- TASK OBJECTIVE: Print the lines of the data, starting with the first, up to and including the line where "vremenska napoved 10 dni (238, 2545)" appears.

(Collected data)
-*-*-

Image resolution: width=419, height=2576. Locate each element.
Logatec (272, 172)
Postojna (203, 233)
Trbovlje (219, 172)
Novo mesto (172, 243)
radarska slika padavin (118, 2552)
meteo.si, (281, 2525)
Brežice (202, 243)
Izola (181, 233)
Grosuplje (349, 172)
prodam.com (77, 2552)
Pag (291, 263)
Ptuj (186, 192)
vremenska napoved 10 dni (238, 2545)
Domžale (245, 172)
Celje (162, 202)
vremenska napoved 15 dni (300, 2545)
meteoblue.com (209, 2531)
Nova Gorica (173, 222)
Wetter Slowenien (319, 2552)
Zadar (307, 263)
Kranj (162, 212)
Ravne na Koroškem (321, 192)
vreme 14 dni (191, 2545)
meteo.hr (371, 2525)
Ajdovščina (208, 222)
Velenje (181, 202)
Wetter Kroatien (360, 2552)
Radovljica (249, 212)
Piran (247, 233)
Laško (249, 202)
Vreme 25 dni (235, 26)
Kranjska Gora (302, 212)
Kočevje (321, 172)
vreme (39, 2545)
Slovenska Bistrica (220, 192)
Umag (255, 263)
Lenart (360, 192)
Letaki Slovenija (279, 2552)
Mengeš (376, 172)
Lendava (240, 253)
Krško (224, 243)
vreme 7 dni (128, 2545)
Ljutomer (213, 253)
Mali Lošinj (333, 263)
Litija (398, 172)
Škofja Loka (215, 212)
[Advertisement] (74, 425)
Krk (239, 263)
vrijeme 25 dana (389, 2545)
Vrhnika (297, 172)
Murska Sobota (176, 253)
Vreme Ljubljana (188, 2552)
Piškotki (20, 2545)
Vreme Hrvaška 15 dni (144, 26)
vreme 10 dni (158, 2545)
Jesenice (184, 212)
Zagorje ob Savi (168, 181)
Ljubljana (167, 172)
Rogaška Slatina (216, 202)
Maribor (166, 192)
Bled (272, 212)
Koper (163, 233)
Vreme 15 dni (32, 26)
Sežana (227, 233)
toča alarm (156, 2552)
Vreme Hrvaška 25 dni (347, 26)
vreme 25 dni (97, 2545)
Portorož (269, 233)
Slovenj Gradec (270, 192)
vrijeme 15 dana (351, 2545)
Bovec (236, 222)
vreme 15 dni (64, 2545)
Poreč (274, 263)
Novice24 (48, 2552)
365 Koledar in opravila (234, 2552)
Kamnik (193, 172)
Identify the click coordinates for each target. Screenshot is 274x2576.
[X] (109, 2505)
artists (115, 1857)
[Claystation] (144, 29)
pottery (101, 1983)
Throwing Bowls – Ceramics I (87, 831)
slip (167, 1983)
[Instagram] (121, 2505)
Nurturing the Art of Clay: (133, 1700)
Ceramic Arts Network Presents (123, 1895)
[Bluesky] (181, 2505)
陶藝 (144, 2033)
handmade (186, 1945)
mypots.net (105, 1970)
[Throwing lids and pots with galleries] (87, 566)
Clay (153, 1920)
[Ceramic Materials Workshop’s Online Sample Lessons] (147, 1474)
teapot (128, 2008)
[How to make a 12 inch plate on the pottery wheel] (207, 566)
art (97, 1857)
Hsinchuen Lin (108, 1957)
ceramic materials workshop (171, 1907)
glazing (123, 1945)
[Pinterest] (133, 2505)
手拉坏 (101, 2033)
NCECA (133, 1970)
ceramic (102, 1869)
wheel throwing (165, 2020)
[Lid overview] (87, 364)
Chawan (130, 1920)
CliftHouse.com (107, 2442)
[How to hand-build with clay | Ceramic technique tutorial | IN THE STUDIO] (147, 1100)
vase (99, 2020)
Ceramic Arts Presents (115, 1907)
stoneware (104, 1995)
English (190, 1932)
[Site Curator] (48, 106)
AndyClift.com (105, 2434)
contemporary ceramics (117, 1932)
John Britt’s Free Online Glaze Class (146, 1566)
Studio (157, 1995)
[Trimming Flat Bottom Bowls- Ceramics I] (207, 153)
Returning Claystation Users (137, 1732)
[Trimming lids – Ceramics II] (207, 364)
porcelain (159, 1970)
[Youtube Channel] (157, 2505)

-*-*-

- WRITTEN RESPONSE:
Image resolution: width=419, height=2576. Locate each element.
Logatec (272, 172)
Postojna (203, 233)
Trbovlje (219, 172)
Novo mesto (172, 243)
radarska slika padavin (118, 2552)
meteo.si, (281, 2525)
Brežice (202, 243)
Izola (181, 233)
Grosuplje (349, 172)
prodam.com (77, 2552)
Pag (291, 263)
Ptuj (186, 192)
vremenska napoved 10 dni (238, 2545)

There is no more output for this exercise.